An additional factor that has contributed to the growth in SUVs is their exemption from the federal corporate average fuel economy (CAFE) standards. These standards set fuel efficiency goals for new passenger cars at 27.5 mpg. However, under the law, SUVs are characterised as light trucks. Light trucks only need to achieve 20.7 mpg on average, which is why some SUVs actually achieve less than this.

What’s the problem?

In September 2005, pump prices in the USA rose above $3 a gallon, as the price of crude oil climbed above $70 a barrel. Surprisingly however, even at $3 a gallon petrol prices are not the highest by historical standards. In 2005 dollar-terms, petrol prices topped $3.11 in March 1981, according to the American Petroleum Institute. This analysis by the US Petroleum Institute also rejected another fallacy that the rise in crude oil prices was the main factor in the increase in petrol prices. Indeed, the analysis found that crude oil costs actually declined by 34% per gallon from $1.92 per gallon in 1981 to $1.58 per gallon by September 2005. The most significant increase contributing to the rise in petrol prices at the pumps has been in taxes. In September 2005, federal and state taxes collected on a gallon of petrol, amounted to 45.9 cents in comparison to 31 cents per gallon in 1981. Thus both taxation and the increasing cost of crude are key areas for concern.

In his State-of the Union speech President Bush highlighted the need for the US to reduce its reliance on imports. Energy-security experts, who have grown in number and visibility since September 11th 2001, have raised fears of the likelihood of a hostile group or regime taking over Middle Eastern oilfields and turning off the taps. With the dependence on oil all too apparent, such a supply shock would be devastating for the world, particularly those countries heavily dependent on oil from the Persian Gulf.

Data from the EIA, reveals that US crude oil and petroleum imports, accounted for about two thirds of consumption in 2005. This was more the result of falling domestic crude oil production, which has contracted every year since 2000. While this appears to be a high level of import dependency, by international standards it is in fact quite modest. Japan, the second largest economy in the world, and Germany, the leading economy in Europe, practically rely on 100% imports. In fact, 80% of Japanese imports of crude oil come from the Persian Gulf.
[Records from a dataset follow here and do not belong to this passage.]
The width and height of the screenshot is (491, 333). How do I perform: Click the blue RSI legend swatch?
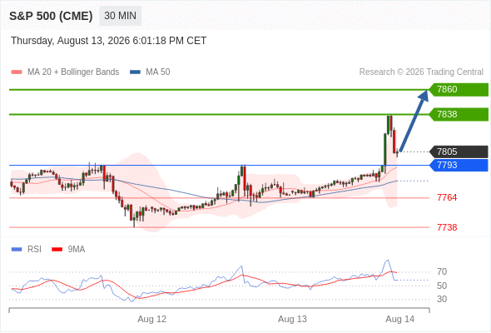pyautogui.click(x=17, y=250)
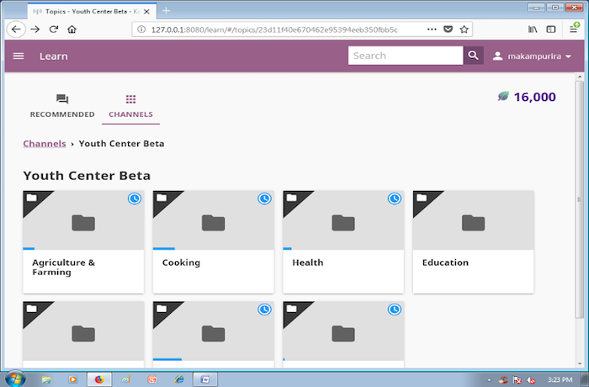This screenshot has height=387, width=589.
Task: Click the browser back arrow
Action: tap(16, 29)
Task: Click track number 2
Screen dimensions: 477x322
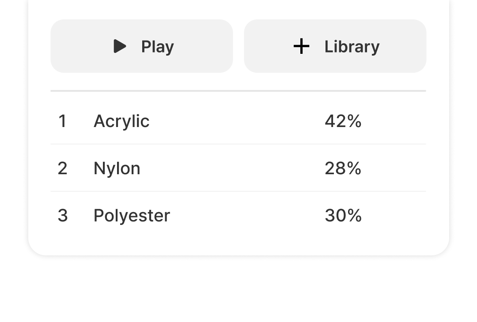Action: tap(62, 168)
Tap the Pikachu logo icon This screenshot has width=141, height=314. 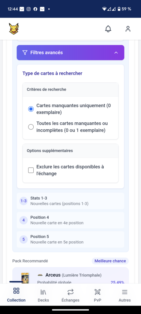14,29
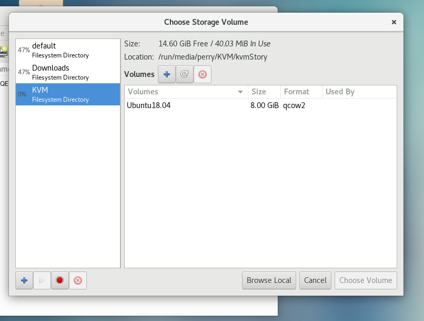Click the add storage pool plus icon
Screen dimensions: 424x321
coord(24,280)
Moreover, the main sources of US imports are not from the Persian Gulf or even OPEC (Oil Producing Exporting Countries). In 2005, Canada, Mexico, Ecuador and Venezuela, US neighbours, supplied 40% of US imports. In contrast, imports from the Persian Gulf were a mere 17% of consumption. Two thirds of this was from Saudi Arabia a long-standing economic and political ally. Thus, the anxiety over import dependency on Capitol Hill may be misplaced. This view is shared by people such as, Donald Losman who in a paper published by the Cato Institute, calculates that America ‘wastes’ $30-$60 billion a year safeguarding Middle Eastern oil supplies even though its imports from that region totalled about $10 billion a year during the 1990s.